Familial uveal melanoma and other tumours in 25 families with monoallelic germline MBD4 variants
Menée en France entre 2021 et 2023 par la recherche systématique de mutations du gène MBD4 chez 289 patients atteints d'un mélanome de l'uvée et 3 240 femmes présentant des antécédents familiaux de cancer du sein, cette étude analyse l'association entre une mutation mono-allélique du gène MBD4 et le risque de développer un mélanome de l'uvée ou d'autres tumeurs
Monoallelic germline MBD4 pathogenic variants (PVs) were recently reported to cause a predisposition to uveal melanoma (UM), associated with a specific tumour mutational signature and good response to immunotherapy.

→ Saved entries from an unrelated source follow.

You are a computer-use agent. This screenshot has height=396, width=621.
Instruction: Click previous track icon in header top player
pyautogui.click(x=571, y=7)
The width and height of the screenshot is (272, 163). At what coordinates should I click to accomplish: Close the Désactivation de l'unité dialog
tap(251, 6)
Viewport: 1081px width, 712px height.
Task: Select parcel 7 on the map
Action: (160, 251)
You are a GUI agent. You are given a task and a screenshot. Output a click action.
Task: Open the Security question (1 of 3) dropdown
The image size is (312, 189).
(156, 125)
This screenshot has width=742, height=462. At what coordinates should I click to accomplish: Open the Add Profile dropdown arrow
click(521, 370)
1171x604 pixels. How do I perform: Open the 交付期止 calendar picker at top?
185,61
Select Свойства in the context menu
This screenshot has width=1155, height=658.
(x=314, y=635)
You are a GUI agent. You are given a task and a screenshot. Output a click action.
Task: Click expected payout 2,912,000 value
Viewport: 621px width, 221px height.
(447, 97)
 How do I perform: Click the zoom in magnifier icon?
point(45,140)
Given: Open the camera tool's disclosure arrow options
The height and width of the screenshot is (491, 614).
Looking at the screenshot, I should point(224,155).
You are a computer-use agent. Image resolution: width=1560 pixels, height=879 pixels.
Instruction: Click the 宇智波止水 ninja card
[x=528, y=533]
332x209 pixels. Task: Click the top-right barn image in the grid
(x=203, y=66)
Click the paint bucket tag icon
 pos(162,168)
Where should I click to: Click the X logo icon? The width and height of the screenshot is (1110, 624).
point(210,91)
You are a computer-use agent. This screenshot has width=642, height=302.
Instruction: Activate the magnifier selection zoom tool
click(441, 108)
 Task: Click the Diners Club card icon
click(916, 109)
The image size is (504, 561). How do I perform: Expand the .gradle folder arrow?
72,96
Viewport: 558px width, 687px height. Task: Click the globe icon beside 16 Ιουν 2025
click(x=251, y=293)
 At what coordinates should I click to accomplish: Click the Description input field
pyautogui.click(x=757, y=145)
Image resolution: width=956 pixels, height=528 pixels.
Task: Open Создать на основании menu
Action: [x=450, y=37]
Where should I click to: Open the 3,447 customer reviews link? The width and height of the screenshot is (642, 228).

Monoallelic tumour PVs have also been described in brain tumours, breast cancers and myxofibrosarcomas, whereas biallelic germline MBD4 PVs have been involved in a recessive hereditary adenomatous polyposis and a specific type of acute myeloid leukaemia.We analysed MBD4 for all patients diagnosed with UM at Institut Curie since July 2021 and in the 3,240 consecutive female probands explored at the Institut Curie for suspicion of predisposition to breast cancer between July 2021 and February 2023.We here describe 25 families whose probands carry a monoallelic germline PV in MBD4. Eighteen of them presented with UM (including a case of multiple UM), and 7 with breast cancer. Family histories showed the first familial case of UM in monoallelic MBD4 PV carriers and other various types of cancers in relatives, especially breast, renal and colorectal tumours.Monoallelic MBD4 PV may thus explain some familial and multiple UM, as well as various cancer types, expanding the tumour spectrum of this predisposition. Further genetic testing in relatives combined with molecular tumour analyses will help define the tumour spectrum and estimate each tumour risk.